By now just about everyone has seen the video of Makoto Koike’s deep learning-powered cucumber sorter. Hobbyists around the world are hacking solutions to their problems using machine learning. The latest, Swedish beekeeper and inventor Björn Lagerman, is building BeeScanning with the help of a team of engineers and researchers. BeeScanning is an app that applies some clever computer vision to ordinary smartphone photos to alert beekeepers to the potentially dangerous presence of Varroa mites in their bee colonies.
Varroa mites are a nightmare for bees and their keepers. They attach themselves to bees and quite literally suck the life out of them. Left unchecked, they can destroy entire colonies. The trick is that bees need continuous monitoring, and traditional methods of identifying Varroa are time-consuming. Varroa multiply exponentially and they can only be stopped if they’re caught early.
This is where the group’s machine learning proficiency comes into play. Because the red mites contrast strongly against the back of the bees, an object recognition algorithm can be used to quickly check batches of bee images for the pests.
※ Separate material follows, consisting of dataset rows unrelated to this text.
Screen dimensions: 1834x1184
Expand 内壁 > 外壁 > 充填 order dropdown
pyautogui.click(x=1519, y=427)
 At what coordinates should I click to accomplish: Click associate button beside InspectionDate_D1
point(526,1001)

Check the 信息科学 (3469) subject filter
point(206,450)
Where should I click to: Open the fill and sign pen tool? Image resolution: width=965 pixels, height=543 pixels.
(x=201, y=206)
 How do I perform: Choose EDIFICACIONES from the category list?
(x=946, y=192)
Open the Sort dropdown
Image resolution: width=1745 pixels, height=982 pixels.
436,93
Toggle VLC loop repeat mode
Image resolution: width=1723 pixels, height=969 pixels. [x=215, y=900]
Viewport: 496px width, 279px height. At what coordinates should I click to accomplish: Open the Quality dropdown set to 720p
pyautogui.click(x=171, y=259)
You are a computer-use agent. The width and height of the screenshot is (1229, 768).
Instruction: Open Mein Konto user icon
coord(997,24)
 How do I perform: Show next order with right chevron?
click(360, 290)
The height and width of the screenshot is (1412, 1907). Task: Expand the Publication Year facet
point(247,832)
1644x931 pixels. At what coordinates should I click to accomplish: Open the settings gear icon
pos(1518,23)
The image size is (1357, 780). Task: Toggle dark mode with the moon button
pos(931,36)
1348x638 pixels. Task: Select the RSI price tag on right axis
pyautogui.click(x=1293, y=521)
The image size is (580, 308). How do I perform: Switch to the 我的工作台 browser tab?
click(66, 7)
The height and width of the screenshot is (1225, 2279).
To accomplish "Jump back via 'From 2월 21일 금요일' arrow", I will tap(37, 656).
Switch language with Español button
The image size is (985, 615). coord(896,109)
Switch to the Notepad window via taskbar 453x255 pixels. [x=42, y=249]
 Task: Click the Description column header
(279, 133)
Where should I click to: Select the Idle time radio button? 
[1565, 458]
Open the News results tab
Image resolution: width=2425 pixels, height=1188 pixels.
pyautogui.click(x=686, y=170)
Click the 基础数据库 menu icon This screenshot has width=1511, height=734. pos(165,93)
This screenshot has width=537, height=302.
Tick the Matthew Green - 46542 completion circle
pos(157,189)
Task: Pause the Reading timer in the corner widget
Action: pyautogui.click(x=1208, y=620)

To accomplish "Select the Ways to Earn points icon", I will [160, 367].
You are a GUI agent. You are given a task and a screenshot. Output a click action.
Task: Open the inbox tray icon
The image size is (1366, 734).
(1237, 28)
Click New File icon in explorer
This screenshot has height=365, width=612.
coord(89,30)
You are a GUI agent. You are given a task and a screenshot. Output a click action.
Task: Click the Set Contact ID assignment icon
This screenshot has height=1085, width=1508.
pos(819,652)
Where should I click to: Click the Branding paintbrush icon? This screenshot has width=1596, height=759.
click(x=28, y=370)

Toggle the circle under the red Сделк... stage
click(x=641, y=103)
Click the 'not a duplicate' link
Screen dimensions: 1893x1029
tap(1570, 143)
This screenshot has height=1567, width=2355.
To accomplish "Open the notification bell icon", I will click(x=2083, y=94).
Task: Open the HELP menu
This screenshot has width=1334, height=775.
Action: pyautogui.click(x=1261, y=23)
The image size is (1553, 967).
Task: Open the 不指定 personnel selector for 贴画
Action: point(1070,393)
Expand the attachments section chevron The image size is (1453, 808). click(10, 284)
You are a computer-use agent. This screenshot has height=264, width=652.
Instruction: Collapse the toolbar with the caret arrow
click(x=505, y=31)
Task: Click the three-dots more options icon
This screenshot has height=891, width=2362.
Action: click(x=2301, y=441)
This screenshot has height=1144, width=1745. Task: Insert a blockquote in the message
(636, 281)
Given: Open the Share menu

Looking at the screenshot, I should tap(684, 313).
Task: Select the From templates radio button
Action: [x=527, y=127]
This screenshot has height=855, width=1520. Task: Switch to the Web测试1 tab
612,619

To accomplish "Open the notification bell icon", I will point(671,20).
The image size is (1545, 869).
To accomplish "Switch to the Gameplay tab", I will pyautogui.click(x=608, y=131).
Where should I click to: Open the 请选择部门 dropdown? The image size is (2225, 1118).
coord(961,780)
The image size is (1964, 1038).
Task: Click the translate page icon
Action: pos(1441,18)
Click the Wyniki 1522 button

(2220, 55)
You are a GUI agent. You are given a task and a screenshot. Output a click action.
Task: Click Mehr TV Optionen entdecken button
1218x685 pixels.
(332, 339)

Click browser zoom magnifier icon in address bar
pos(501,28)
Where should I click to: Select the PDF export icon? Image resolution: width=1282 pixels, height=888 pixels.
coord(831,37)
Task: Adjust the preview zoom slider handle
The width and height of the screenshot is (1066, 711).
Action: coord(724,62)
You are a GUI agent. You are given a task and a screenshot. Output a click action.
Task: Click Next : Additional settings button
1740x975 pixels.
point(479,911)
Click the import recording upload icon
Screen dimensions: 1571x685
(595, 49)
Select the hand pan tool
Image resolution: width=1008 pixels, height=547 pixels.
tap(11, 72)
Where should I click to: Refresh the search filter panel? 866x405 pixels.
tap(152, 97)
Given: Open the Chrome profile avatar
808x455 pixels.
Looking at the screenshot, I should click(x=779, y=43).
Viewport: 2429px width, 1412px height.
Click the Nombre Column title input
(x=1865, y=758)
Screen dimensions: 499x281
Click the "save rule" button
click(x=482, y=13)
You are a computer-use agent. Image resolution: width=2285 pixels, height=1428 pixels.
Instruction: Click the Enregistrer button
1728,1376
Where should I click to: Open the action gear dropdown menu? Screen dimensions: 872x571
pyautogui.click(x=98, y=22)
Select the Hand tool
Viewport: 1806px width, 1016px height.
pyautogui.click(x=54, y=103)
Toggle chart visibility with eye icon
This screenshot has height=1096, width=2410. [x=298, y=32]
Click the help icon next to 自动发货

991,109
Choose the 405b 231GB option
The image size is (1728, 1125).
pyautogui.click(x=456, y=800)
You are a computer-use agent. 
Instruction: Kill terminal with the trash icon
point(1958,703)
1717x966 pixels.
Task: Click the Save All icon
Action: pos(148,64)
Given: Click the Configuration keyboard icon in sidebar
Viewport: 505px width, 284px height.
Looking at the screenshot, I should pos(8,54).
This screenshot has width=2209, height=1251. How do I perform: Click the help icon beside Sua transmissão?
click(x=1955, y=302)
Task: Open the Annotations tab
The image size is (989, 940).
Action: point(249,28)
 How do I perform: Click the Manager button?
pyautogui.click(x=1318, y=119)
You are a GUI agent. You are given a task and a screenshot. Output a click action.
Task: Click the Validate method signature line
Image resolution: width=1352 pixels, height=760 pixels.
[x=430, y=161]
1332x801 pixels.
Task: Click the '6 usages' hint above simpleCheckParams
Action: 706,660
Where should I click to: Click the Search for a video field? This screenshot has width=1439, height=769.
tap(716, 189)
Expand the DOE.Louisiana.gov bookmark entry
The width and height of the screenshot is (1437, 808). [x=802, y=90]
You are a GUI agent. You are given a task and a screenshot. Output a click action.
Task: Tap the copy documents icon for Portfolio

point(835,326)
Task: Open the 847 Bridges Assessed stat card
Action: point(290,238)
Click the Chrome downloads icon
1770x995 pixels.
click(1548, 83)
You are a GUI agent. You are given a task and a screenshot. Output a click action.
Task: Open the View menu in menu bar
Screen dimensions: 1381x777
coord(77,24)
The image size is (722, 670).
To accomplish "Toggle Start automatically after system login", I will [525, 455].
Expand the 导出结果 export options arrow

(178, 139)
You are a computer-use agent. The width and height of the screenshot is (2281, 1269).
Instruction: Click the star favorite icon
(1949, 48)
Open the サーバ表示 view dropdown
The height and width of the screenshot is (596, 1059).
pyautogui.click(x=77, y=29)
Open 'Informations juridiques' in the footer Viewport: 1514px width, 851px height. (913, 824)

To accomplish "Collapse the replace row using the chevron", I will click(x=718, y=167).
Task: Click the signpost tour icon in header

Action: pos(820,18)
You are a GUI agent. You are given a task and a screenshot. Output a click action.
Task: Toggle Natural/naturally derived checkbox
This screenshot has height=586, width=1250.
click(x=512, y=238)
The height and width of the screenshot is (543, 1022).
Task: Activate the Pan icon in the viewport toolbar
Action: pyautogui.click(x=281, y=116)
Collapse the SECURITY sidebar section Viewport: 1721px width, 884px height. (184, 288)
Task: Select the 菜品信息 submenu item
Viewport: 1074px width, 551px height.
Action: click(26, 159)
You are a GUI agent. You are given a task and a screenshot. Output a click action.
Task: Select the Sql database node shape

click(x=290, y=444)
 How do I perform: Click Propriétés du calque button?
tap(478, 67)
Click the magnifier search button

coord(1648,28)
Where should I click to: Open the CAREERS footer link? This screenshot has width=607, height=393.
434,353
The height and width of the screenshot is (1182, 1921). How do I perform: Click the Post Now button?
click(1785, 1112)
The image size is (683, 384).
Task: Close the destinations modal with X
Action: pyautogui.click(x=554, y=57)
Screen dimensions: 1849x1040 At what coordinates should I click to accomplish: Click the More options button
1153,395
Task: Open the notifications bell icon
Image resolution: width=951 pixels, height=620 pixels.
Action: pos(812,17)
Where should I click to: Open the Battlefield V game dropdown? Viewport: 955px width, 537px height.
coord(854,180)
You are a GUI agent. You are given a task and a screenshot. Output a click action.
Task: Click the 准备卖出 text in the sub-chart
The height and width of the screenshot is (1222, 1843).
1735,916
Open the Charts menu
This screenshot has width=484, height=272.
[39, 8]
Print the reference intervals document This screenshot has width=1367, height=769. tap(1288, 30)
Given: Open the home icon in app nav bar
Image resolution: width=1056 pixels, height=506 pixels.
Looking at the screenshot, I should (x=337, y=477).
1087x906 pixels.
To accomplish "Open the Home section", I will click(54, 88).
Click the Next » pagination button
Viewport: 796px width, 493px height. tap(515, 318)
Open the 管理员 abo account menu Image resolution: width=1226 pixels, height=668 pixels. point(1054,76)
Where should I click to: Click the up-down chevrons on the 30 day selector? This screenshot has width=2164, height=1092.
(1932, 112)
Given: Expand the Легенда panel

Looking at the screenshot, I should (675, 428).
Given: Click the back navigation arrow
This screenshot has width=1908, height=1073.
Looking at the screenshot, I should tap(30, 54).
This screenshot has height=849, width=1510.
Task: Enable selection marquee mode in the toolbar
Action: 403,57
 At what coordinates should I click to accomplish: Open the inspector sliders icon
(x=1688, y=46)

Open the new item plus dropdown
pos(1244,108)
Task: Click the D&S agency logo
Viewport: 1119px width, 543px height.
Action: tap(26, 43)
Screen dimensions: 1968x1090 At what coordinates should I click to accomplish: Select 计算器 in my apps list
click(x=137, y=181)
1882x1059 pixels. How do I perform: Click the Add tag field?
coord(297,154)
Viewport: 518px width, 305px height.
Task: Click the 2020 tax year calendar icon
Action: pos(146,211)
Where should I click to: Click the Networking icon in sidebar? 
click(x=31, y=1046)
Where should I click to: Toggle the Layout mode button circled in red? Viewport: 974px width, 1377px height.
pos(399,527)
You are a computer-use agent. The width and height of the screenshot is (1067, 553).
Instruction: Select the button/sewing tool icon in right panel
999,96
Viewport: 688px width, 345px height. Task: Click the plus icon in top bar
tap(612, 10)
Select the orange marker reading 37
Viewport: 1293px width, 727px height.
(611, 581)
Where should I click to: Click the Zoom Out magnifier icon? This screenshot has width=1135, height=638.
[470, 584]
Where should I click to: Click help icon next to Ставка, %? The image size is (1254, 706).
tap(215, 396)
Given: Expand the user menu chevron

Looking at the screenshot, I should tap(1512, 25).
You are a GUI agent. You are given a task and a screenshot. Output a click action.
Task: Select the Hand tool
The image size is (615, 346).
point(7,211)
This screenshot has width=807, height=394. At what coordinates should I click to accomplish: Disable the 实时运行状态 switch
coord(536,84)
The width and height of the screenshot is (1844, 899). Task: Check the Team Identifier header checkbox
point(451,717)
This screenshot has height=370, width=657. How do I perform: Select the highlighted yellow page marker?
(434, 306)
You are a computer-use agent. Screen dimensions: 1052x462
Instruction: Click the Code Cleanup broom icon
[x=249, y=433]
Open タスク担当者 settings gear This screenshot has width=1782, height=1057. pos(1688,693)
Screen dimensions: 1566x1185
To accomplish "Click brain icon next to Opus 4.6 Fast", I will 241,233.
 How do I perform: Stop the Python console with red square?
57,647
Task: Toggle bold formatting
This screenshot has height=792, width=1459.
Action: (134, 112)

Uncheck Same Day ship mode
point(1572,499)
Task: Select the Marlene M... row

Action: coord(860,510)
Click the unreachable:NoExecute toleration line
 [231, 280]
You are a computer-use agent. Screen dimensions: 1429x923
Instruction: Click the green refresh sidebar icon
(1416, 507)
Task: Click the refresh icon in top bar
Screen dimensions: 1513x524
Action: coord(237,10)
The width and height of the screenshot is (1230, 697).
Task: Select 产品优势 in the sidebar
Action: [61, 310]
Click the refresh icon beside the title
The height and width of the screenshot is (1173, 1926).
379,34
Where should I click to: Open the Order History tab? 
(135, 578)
The group is in the process of collecting 40,000 images from 10,000 bee colonies around the world. Once the models are trained on the images, Lagerman will benchmark them against data collected from manually counting mites. This messy and time-consuming process involves alcohol washing bees to separate Varroa.
BeeScan provides beekeepers with a quick test to check for Varroa, but it also offers the research community a new tool for studying the mites. Lagerman is emphatic that the current standard chemical treatment of bees isn’t sustainable in the long run and that resources need to be dedicated to identifying resistant bees.
BeeScanning just launched on Kickstarter and the team is looking to raise just $5,000 over the next month with the long-term goal of raising $350,000. The initial cash will finance the creation of the database and help to raise awareness. Lagerman is confident that the project will receive additional support from third parties like the European Innovation Program in time for completion in December 2017.